With Activision finally confirming remastered versions of the first three Spyro the Dragon games in the Spyro Reignited Trilogy, it's time to take a look back on the series. Spyro is a character that so many PlayStation fans grew up with and have been clamoring for remastered games to play the original trilogy.
The new versions of the game will include over 100 levels, enhanced environments, improved controls, recreated cinematics, and even a return of familiar voice actors to reprise their roles, even Tom Kenny as Spyro. The soundtrack is being given an overhaul, too.
The Spyro Reignited Trilogy is making its way to PlayStation 4 and Xbox One today, so let's take a look back at five awesome moments from the Spyro series to whet your appetite for all things related to the purple dragon.
Spyro the Dragon: Title Screen
Flying into the world of Spyro was a thrilling moment from the start, seeing the Insomniac Games flag firmly planted on a mountaintop, and Spyro zooming in from off camera. Sure, we already had Crash Bandicoot a couple of years prior to this PlayStation classic, but it was a total game-changer with new mechanics, new lore, and a feel to it that no other game could match at the time. It was different and unique, even down to the title screen. Spyro grew to become one of the most iconic characters in platforming and it all originated in this unassuming game. We learned we could fly, breathe fire, and take charge of a living, breathing world with this purple dragon, and it will always stand out as an important moment to many of us. It may have only been a title screen, but it was the harbinger of so much more.

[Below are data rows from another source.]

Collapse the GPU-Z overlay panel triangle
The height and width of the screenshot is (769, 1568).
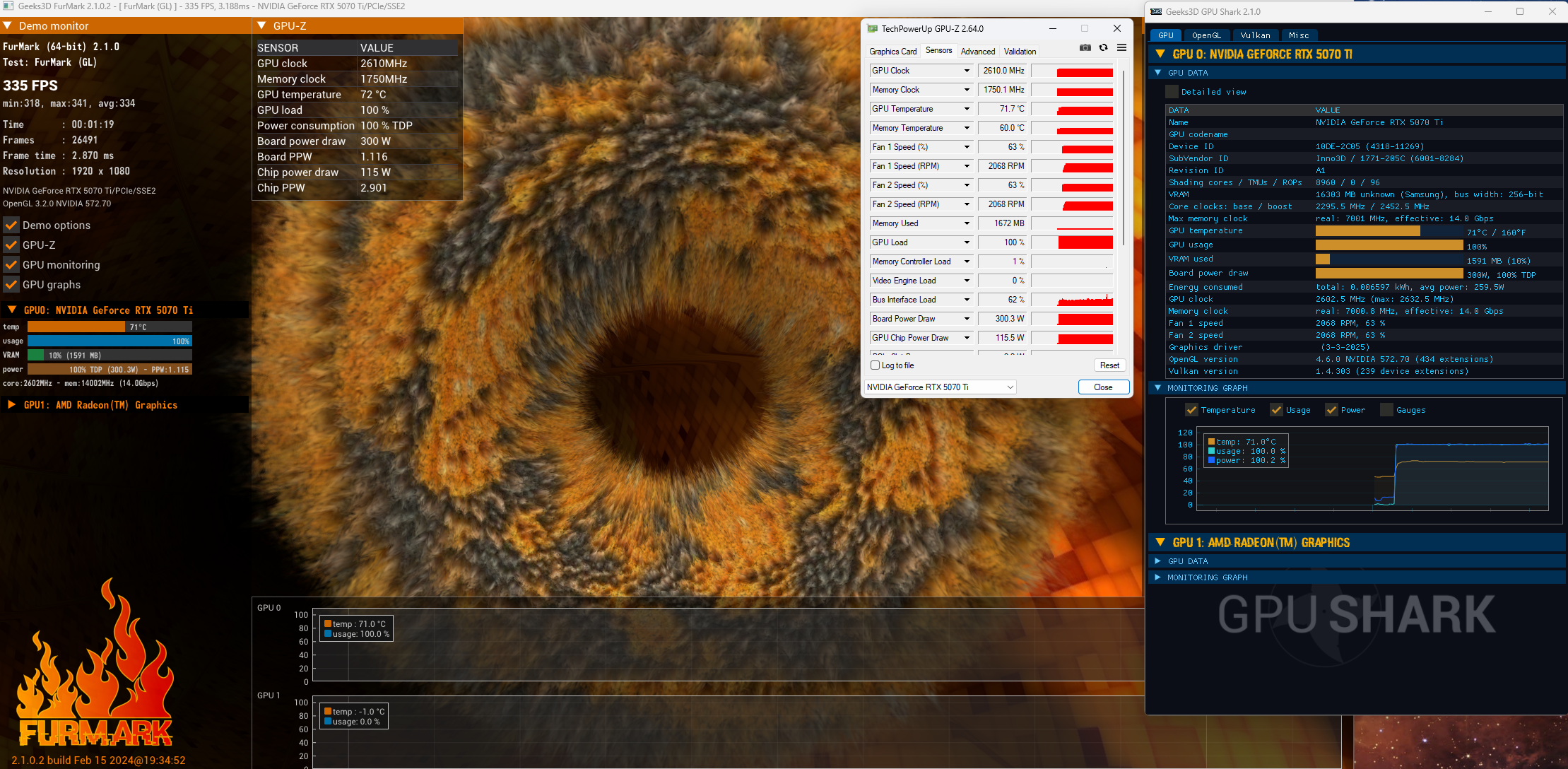(x=261, y=26)
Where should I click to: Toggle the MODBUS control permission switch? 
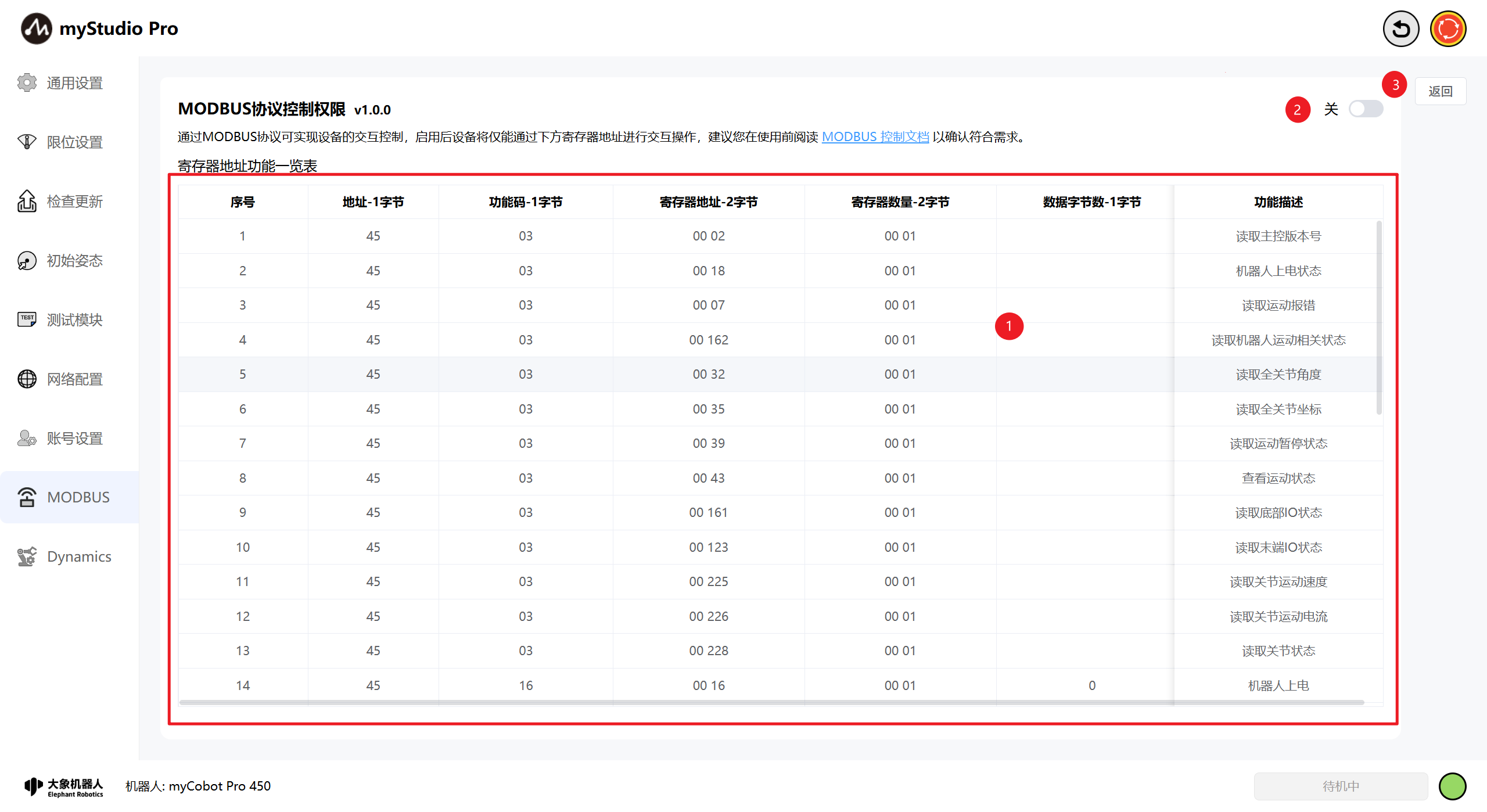pos(1365,109)
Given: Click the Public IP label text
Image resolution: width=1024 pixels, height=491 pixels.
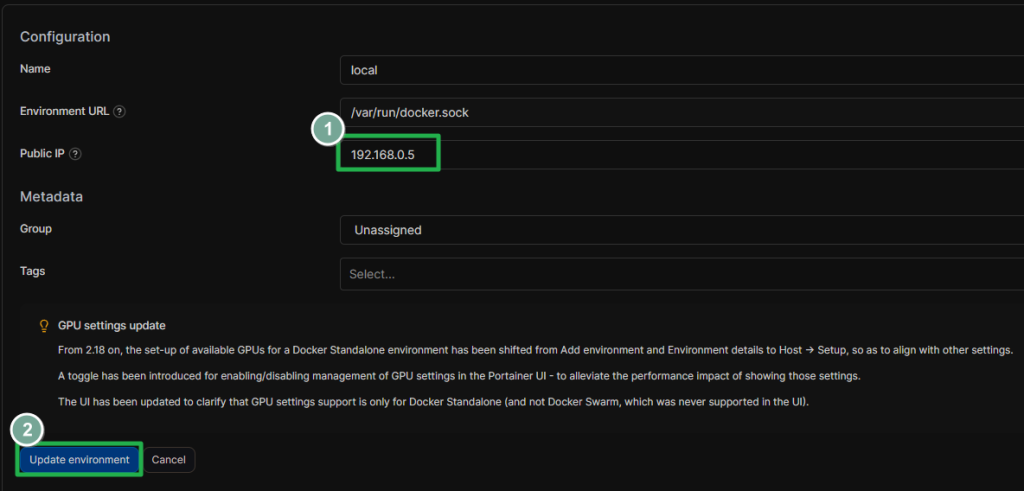Looking at the screenshot, I should click(x=42, y=154).
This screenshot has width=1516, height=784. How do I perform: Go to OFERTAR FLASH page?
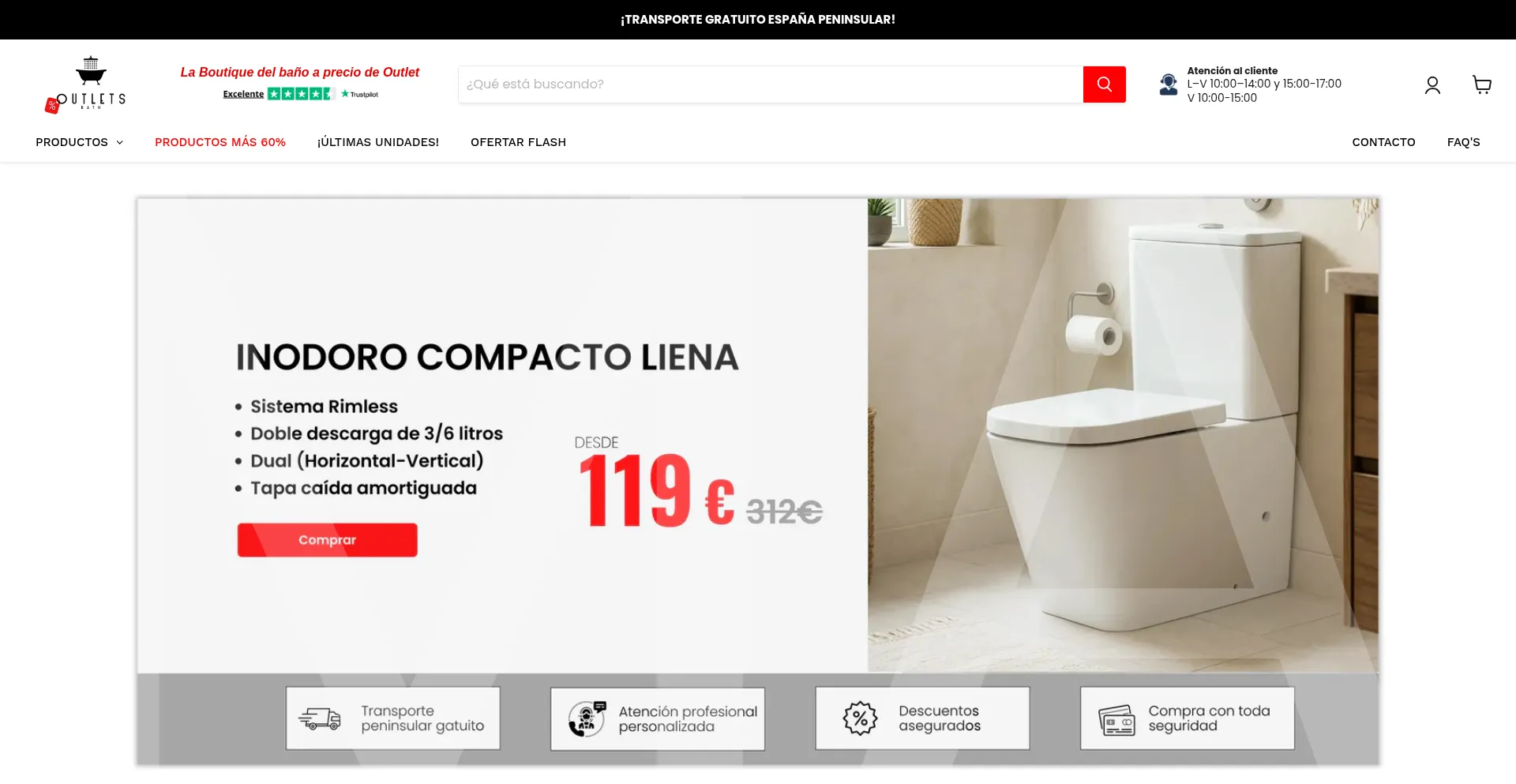[518, 142]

Spyro 2: Ripto's Rage: Scorch
This desert-themed level introduced us to child secret agents Handel and Greta for the first time, as well as some fun changes to the formula. You worked to reunite Handel and Greta so they can complete their "mission." There was also a fun detour where you needed to catch a literal barrel of monkeys, as well as plenty of other areas to explore beyond reuniting the twins. You also had to chase an annoying genie named Bombo throwing energy balls at you over and over as you ran through to the end, which was the hardest part of the entire level, especially as you had to start further and further away from the genie each time. It offered quite a bit of variety, and the level was quite lush in general, paving the way for future Handel and Greta encounters.
Spyro 3: Year of the Dragon: Enchanted Towers
This Spyro: Year of the Dragon level found Spyro working to blow up a statue of an evil sorceress that forced an entire community to erect in her honor. It was also full of gorgeous hues and fantastic level design. The level was found in the Forgotten Realms area, and featured a skateboard course you could complete as Spyro to earn special bonuses. You could also look for a worker named Lys's pet wolf, as well as explore the towers waiting in the distance with Spyro's flying ability. The twilight skies, destruction of the enormous statue, and the optional skateboarding scene made for a memorable time that was demonstrative of the very different modes Spyro could swap between.
Spyro the Dragon: Defeating Gnasty Gnorc
Landing in Gnasty Gnorc's lair after completing the rest of Spyro the Dragon was an adrenaline rush like no other, especially as you whizzed through the area in pursuit of your target. First, you had to chase him through the level through a narrow path. If you were too slow, you could lose him and find yourself running in a circle. There were various platforming sections you'd be subjected to during the encounter, all while the boss taunted you around every corner. It was a culmination of all the hard work you put in collecting treasure throughout the game and mastering Spyro's moves. Rewarding, and it capped the entire game off at that. Onto the next — or it would have been, if there were any other Spyro games at the time.
Spyro the Dragon: Tree Tops
Spyro the Dragon's Tree Tops was an interesting test of how well players could fare with a level placed entirely in the air, and explored exactly what the title implied: the tops of tall trees. Widely considered one of the hardest realms in the Spyro series, you needed to utilize speed and tact to catch up with Thieves, who had stolen your Gems. You could fall at any momen from the trees, and you'd simply die in the abyss below. The entire level was dark and foreboding, with an oppressive atmosphere that persisted no matter where you went. It was a dramatic, dense area that felt fantastic to explore, and emerging victorious felt even better.